Atrial Electroanatomic Remodeling After Circumferential Radiofrequency Pulmonary Vein Ablation
Efficacy of an Anatomic Approach in a Large Cohort of Patients With Atrial Fibrillation
Background Circumferential radiofrequency ablation around pulmonary vein (PV) ostia has recently been described as a new anatomic approach for atrial fibrillation (AF).

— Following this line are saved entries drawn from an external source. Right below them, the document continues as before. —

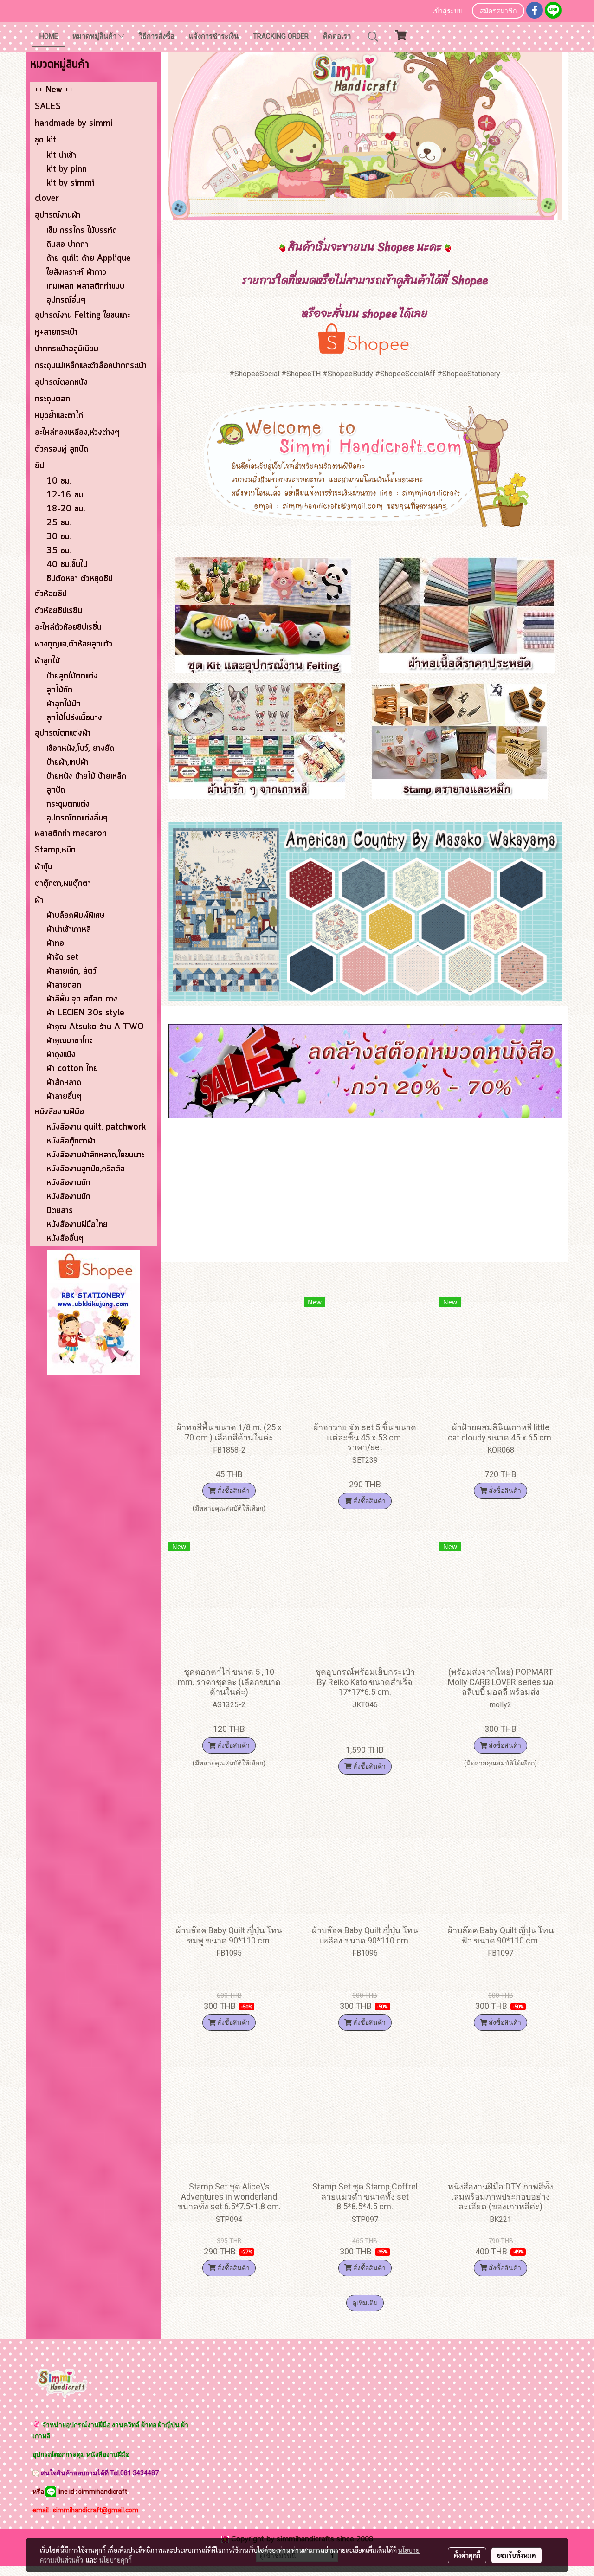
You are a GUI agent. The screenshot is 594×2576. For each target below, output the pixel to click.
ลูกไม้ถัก (59, 690)
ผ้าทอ (55, 943)
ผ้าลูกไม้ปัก (63, 704)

Methods and Results We treated 251 consecutive patients with paroxysmal (n=179) or permanent (n=72) AF. Circular PV lesions were deployed transseptally during sinus rhythm (n=124) or AF (n=127) using 3D electroanatomic guidance. Procedures lasted 148±26 minutes. Among 980 lesions surrounding individual PVs (n=956) or 2 ipsilateral veins with close openings or common ostium (n=24), 75% were defined as complete by a bipolar electrogram amplitude <0.1 mV inside the lesion and a delay >30 ms across the line. The amount of low-voltage encircled area was 3594±449 mm2, which accounted for 23±9% of the total left atrial (LA) map surface. Major complications (cardiac tamponade) occurred in 2 patients (0.8%). No PV stenoses were detected by transesophageal echocardiography. After 10.4±4.5 months, 152 patients with paroxysmal AF (85%) and 49 with permanent AF (68%) were AF-free. Patients with and without AF recurrence did not differ in age, AF duration, prevalence of heart disease, or ejection fraction, but the LA diameter was significantly higher (P<0.001) in permanent AF patients with recurrence. The proportion of PVs with complete lesions was similar between patients with and without recurrence, but the latter had larger low-voltage encircled areas after radiofrequency (expressed as percent of LA surface area; P<0.001).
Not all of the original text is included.